Scan the records below for the word "agent". Copy each line where it appears.
──────────────────────────────
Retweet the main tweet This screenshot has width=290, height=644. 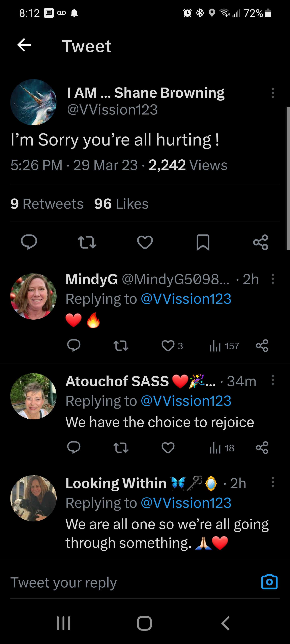pyautogui.click(x=87, y=242)
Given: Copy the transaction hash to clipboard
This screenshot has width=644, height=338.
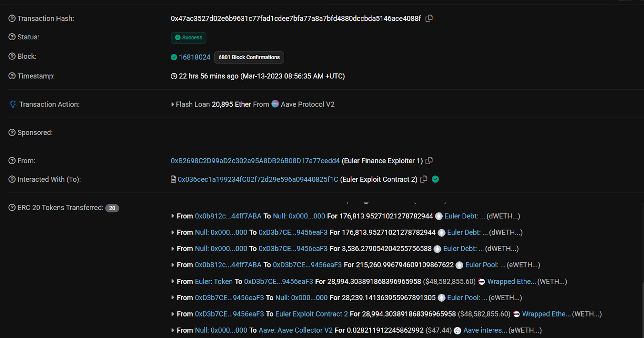Looking at the screenshot, I should pyautogui.click(x=429, y=18).
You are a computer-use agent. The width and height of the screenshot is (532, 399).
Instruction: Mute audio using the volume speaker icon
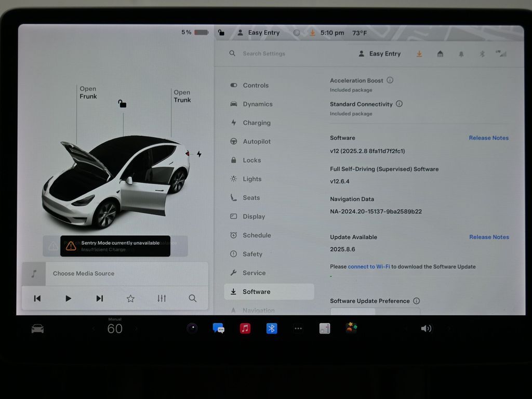pos(426,328)
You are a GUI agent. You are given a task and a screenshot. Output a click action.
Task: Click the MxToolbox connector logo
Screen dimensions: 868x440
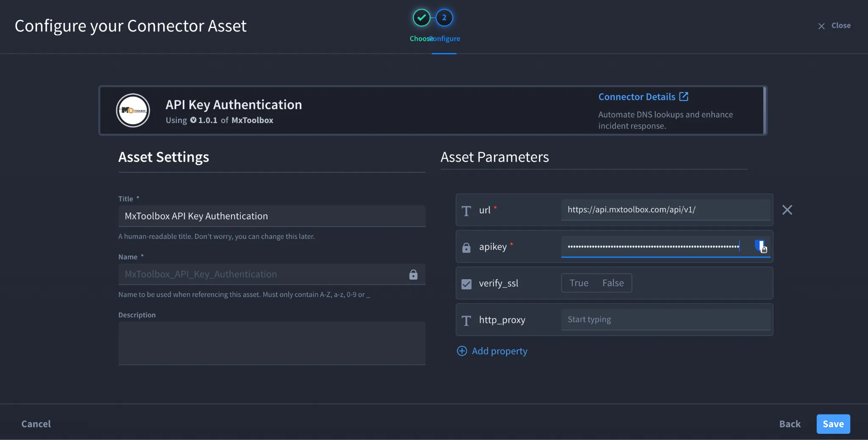(133, 110)
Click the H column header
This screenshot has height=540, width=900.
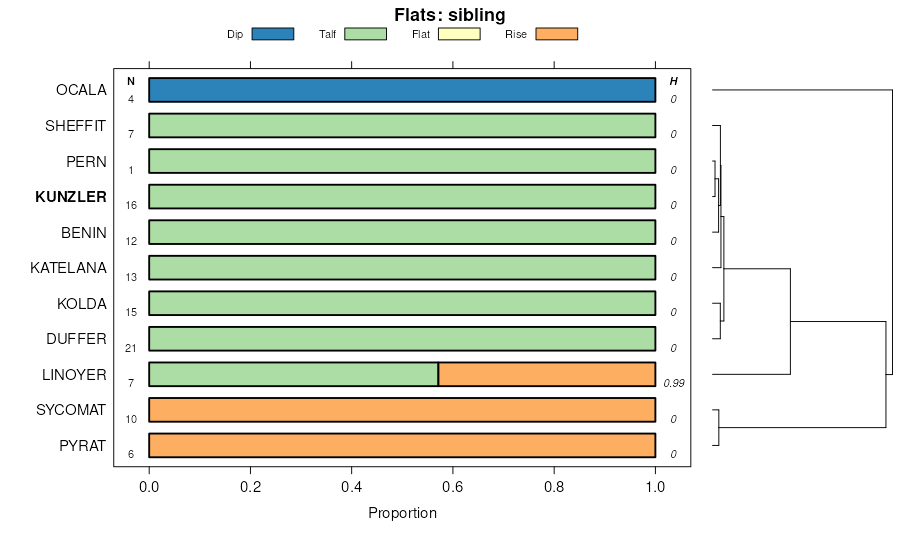tap(673, 81)
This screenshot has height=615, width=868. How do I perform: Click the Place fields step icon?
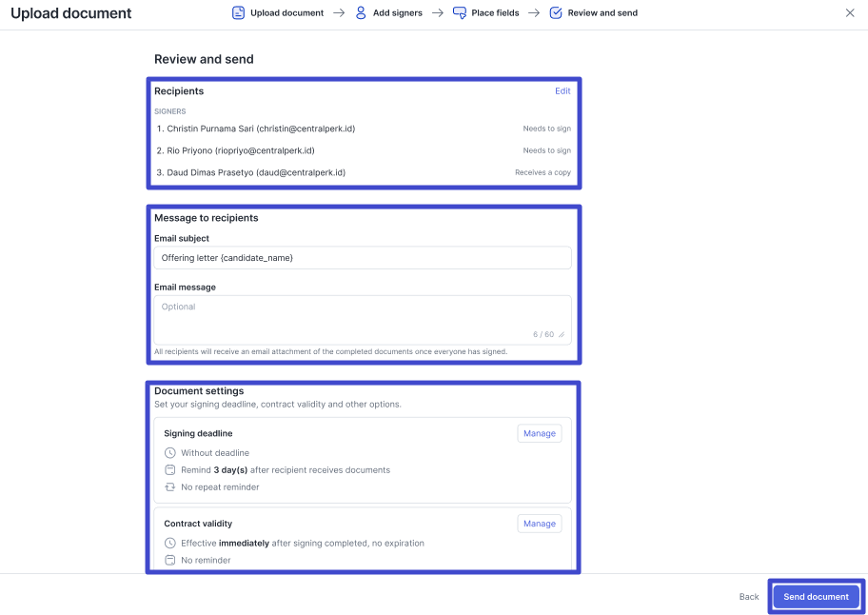click(x=460, y=12)
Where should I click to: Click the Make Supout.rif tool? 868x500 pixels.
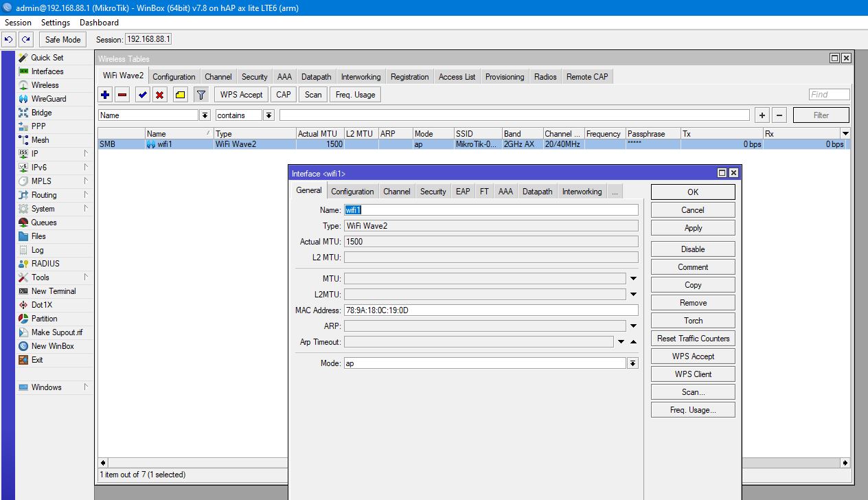pyautogui.click(x=57, y=332)
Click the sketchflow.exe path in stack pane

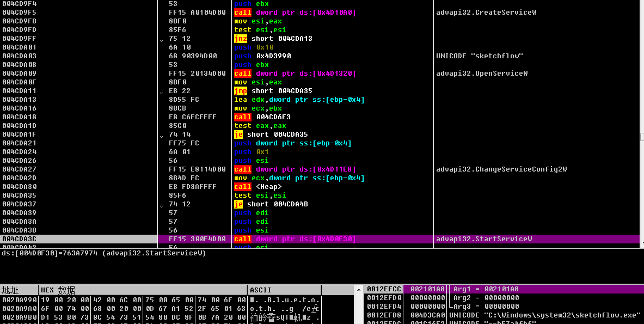[x=544, y=315]
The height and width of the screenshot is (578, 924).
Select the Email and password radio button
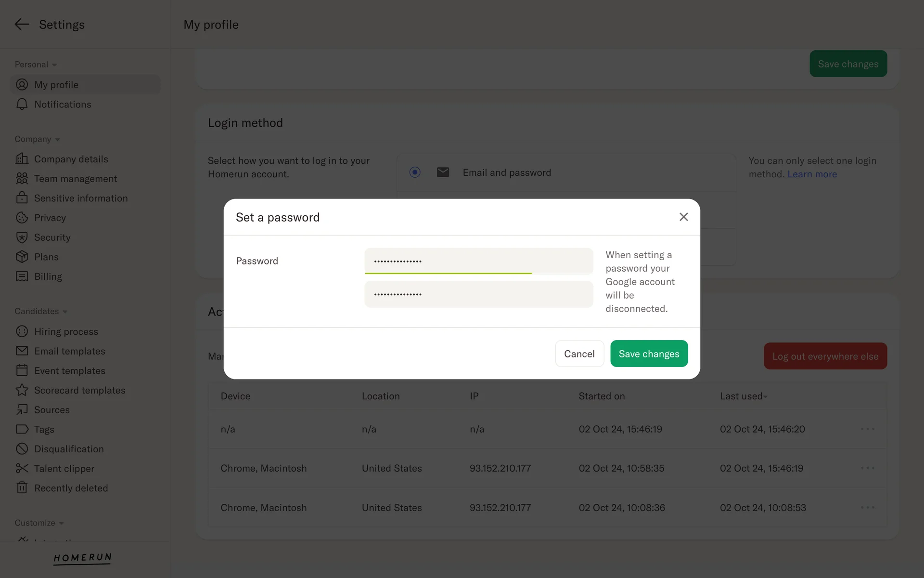tap(415, 172)
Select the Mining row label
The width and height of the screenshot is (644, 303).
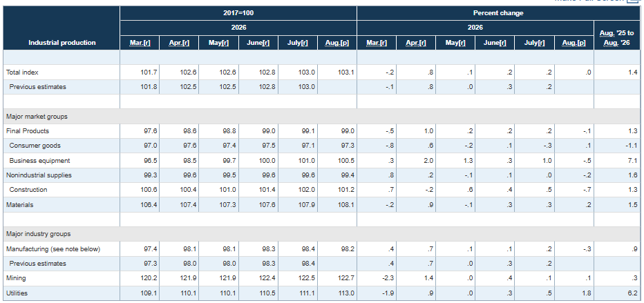16,278
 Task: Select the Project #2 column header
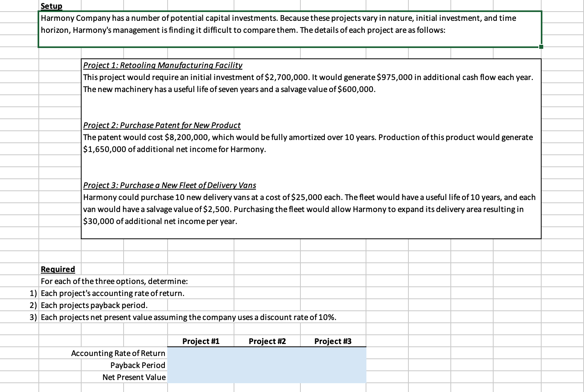[x=266, y=341]
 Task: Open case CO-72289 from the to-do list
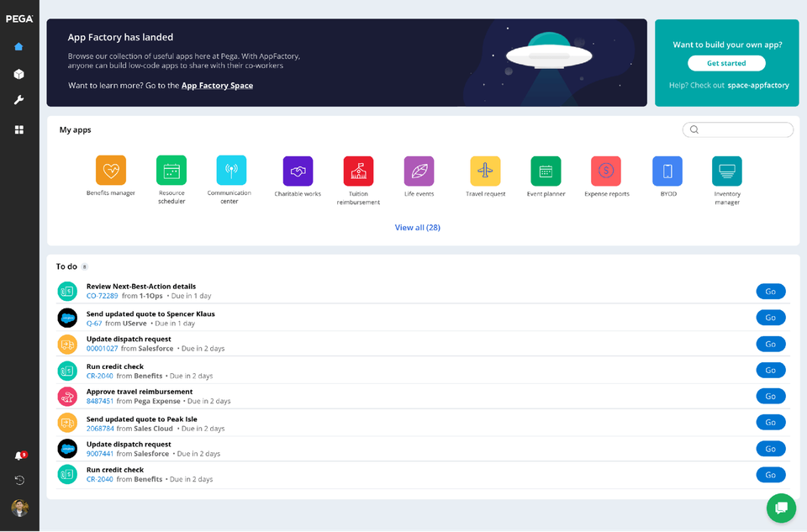pyautogui.click(x=103, y=296)
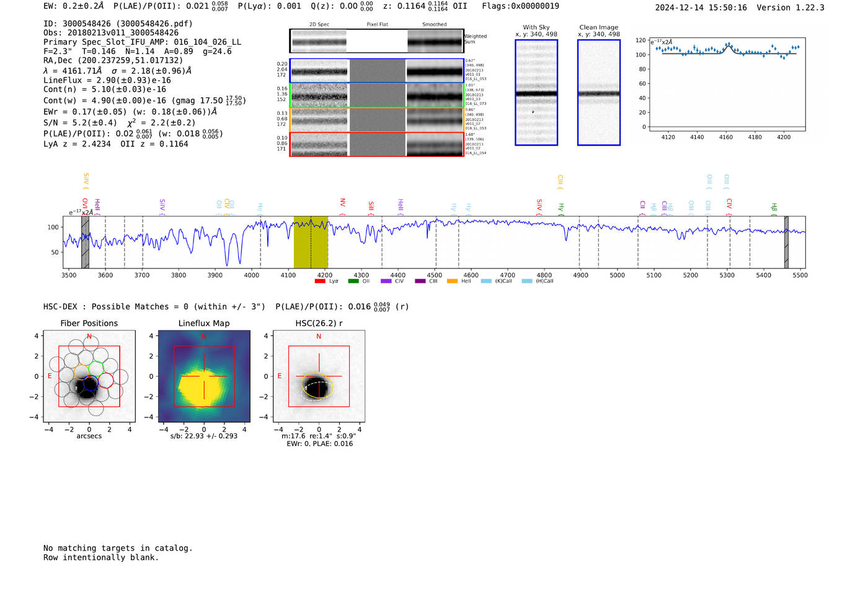Click the red Lyα legend swatch
The height and width of the screenshot is (591, 868).
tap(320, 282)
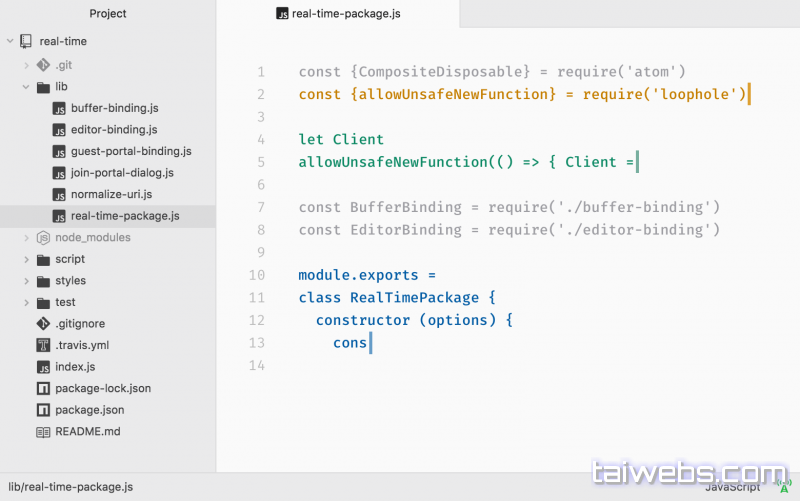Click the JS icon beside buffer-binding.js
The height and width of the screenshot is (501, 800).
pyautogui.click(x=59, y=108)
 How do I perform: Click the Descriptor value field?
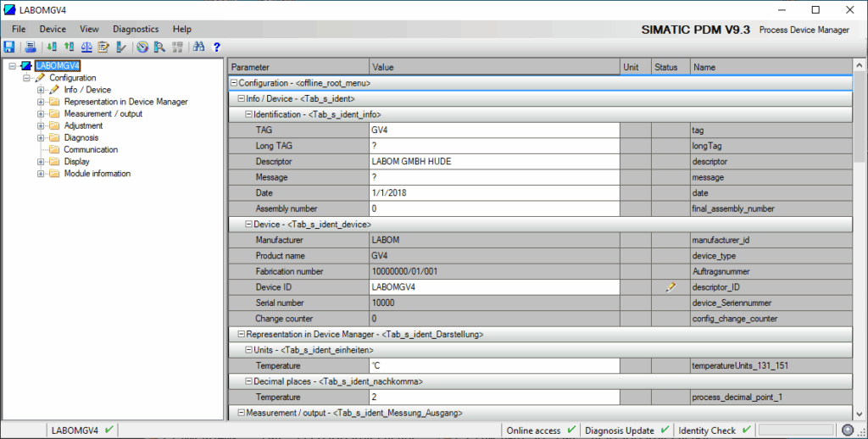tap(494, 162)
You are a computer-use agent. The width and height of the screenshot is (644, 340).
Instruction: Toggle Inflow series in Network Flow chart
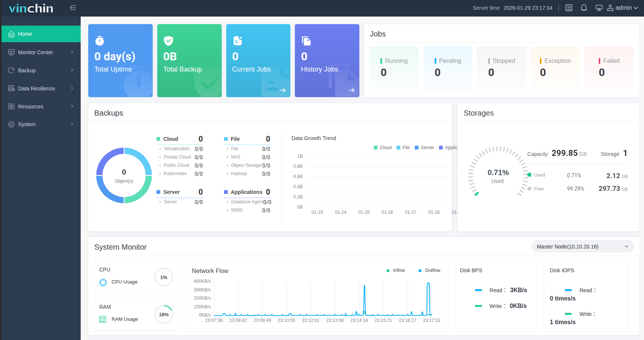[x=396, y=270]
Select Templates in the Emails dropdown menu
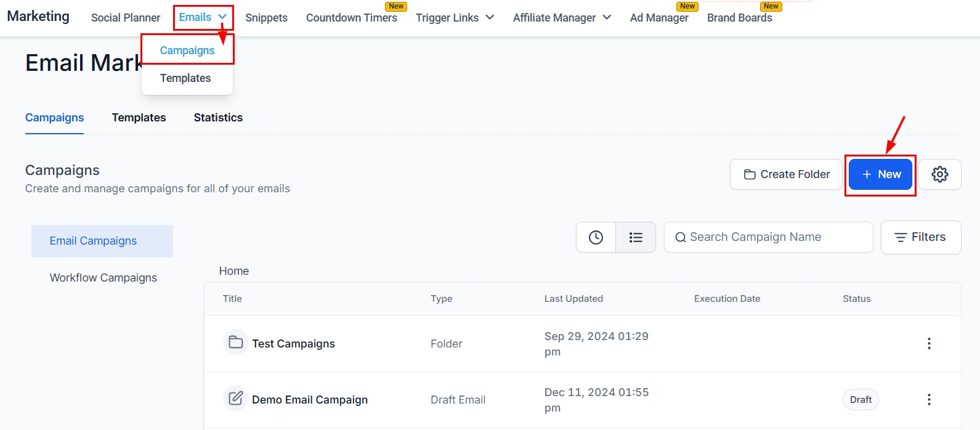The width and height of the screenshot is (980, 430). point(185,78)
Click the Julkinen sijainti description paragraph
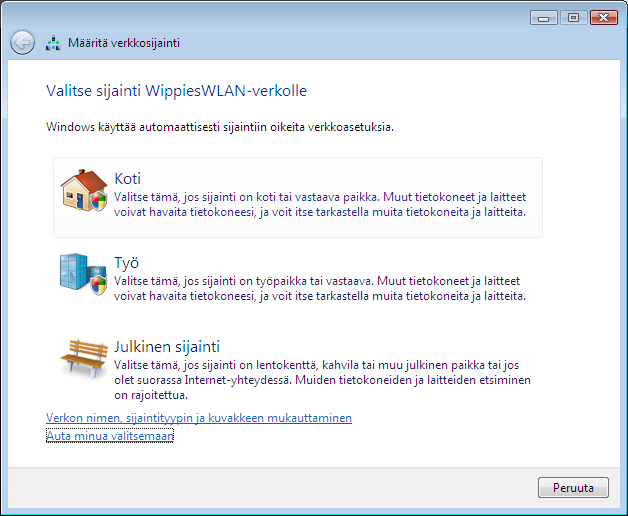 [320, 380]
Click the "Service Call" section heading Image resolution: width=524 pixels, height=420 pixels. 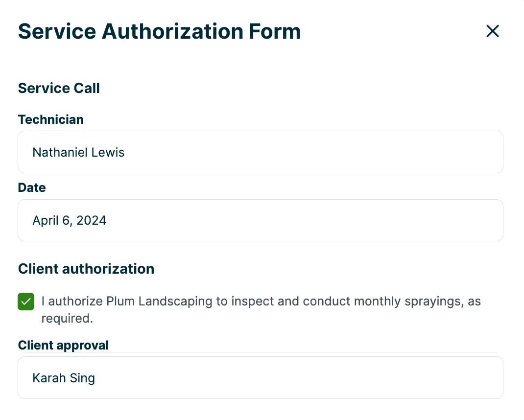coord(59,88)
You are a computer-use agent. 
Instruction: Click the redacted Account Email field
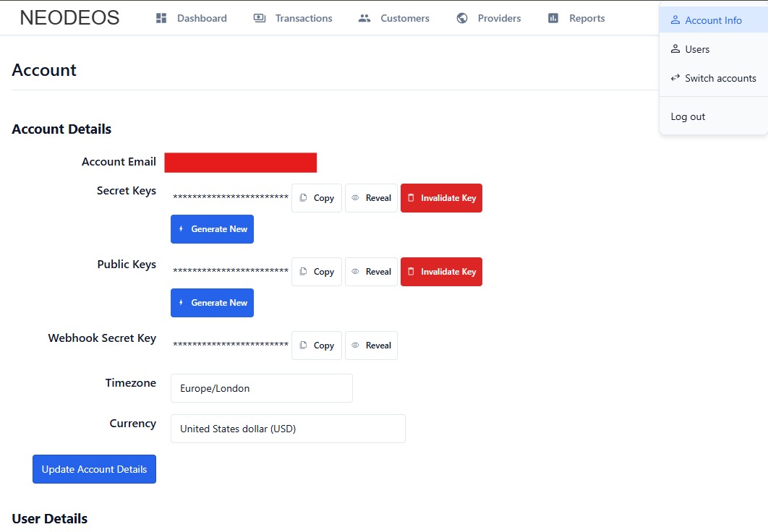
──────────────────────────────
| Solution |
You are a computer-use agent. The width and height of the screenshot is (532, 399).
You are a GUI agent. You are given a task and a screenshot. Output a click action.
You are a computer-use agent. The width and height of the screenshot is (644, 340).
You are a computer-use agent. 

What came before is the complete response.